Oomen brengt in dat de vrouw zwaar getraumatiseerd is, dat daar een medisch onderzoek van is en dat het wreed zou zijn te verlangen dat de vrouw teruggaat naar Ivoorkust. Daar zou ze de mannen die haar misbruikt en gemarteld hebben zomaar op de markt tegen kunnen komen. Voor vluchtelingen met dergelijke traumatische gebeurtenissen bestaat een speciale verblijfsvergunning, die ze eigenlijk al bij haar aankomst in 2010 gehad had moeten hebben.

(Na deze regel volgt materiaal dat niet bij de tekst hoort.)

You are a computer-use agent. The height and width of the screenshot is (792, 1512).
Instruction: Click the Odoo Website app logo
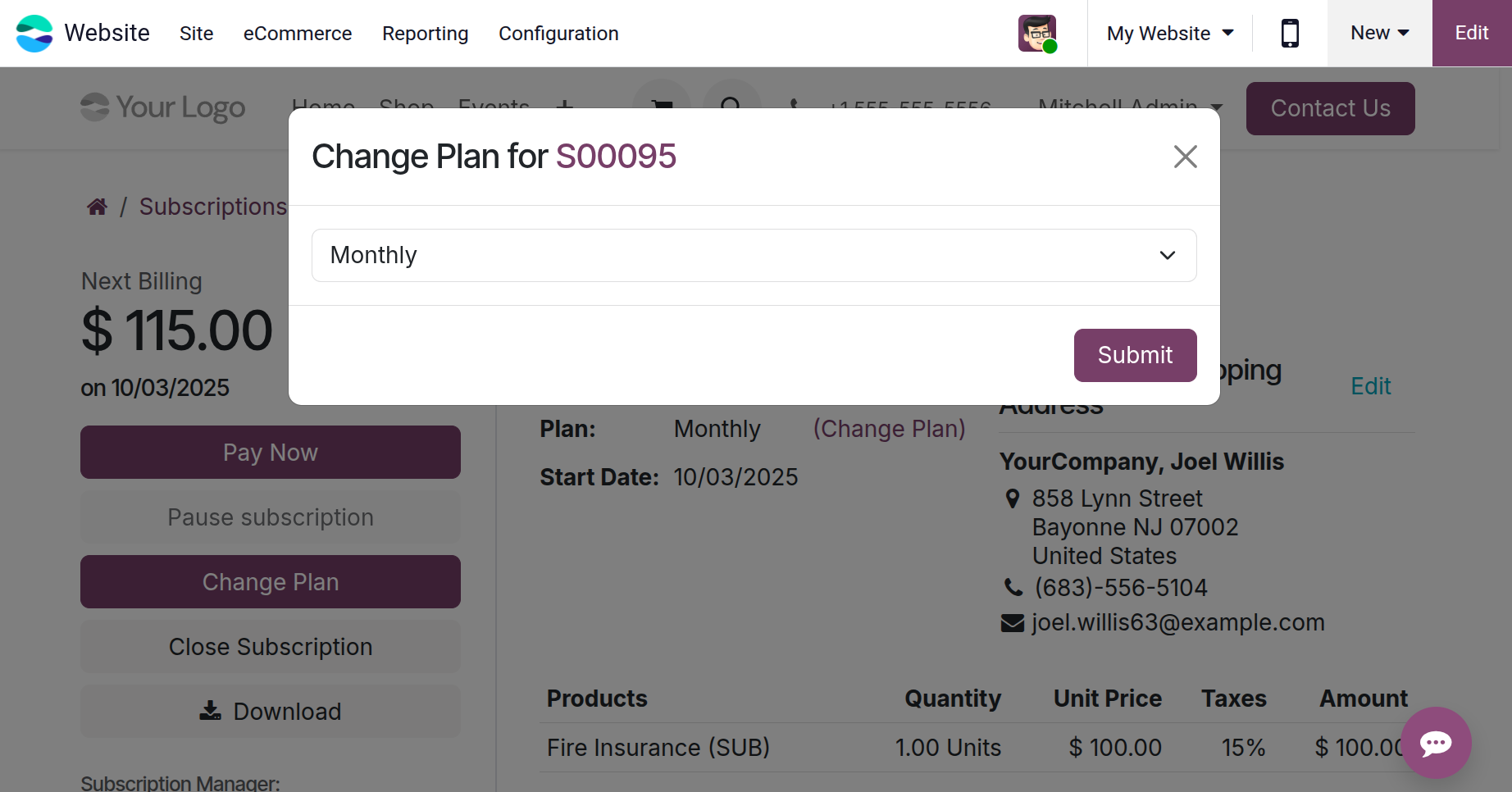pos(34,34)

De IND gelooft dat de vrouw een slachtoffer is van martelingen, gelooft ook dat ze is getraumatiseerd. Maar de dienst twijfelt of dat trauma komt door wat ze heeft verteld tijdens haar interview. Dat verhaal was namelijk niet consistent. Oomen gaat in beroep tegen het oordeel en krijgt gelijk van de rechter. De IND heeft volgens de rechter het medische onderzoek onvoldoende laten meewegen in haar beoordeling. Maar ook de IND gaat in beroep. De Raad van State oordeelt dat de vrouw vanwege haar traumatische verleden inderdaad geen coherent verhaal op details kan vertellen. Maar haar hoofdverhaal, zegt de Raad van State, dat zou moeten kloppen. En dat hoofdverhaal – waarom zij en haar man überhaupt zijn opgepakt – klopt niet, oordeelt de Raad van State. De IND krijgt gelijk.
Een voorbeeld van onredelijke en spijkerharde regelgeving, zegt Oomen. Net als waar de ouders van de toeslagenaffaire mee te maken hadden. Oomen: “Getraumatiseerde slachtoffers van marteling moeten tóch een consistent verhaal kunnen vertellen, volgens de IND en de Raad van State. Anders komen zij niet in aanmerking voor bescherming. Terwijl wetenschappelijk is aangetoond dat ze dit consistente verhaal vaak helemaal niet meer kunnen vertellen.”
Het is inmiddels 2019, zes jaar na hun eerste ontmoeting. De verblijfsvergunning van de vrouw is inmiddels ingetrokken. Haar baan en huurhuis is ze kwijt. Ze woont weer in een asielzoekerscentrum. “Het is heel erg en oneerlijk”, moet Oomen haar uiteindelijk vertellen, “maar je moet echt terug.” Het komt niet aan. Vier keer brengt Oomen dezelfde boodschap. Ze tekent het uit op papier, vraagt of een kennis mee kan komen om het uit te leggen. Maar de vrouw blijft vragen of er niet nog iets mogelijk is. Ze huilt, schreeuwt, smeekt, gaat op de grond liggen, belt Oomen meerdere keren na hun laatste ontmoeting. Vanuit het asielzoekerscentrum belandt ze in de noodopvang voor uitgeprocedeerde asielzoekers. Daar krijgt ze zes maanden de tijd om haar vertrek naar Ivoorkust voor te bereiden. Veel actie onderneemt ze niet en uiteindelijk komt ze op straat te staan.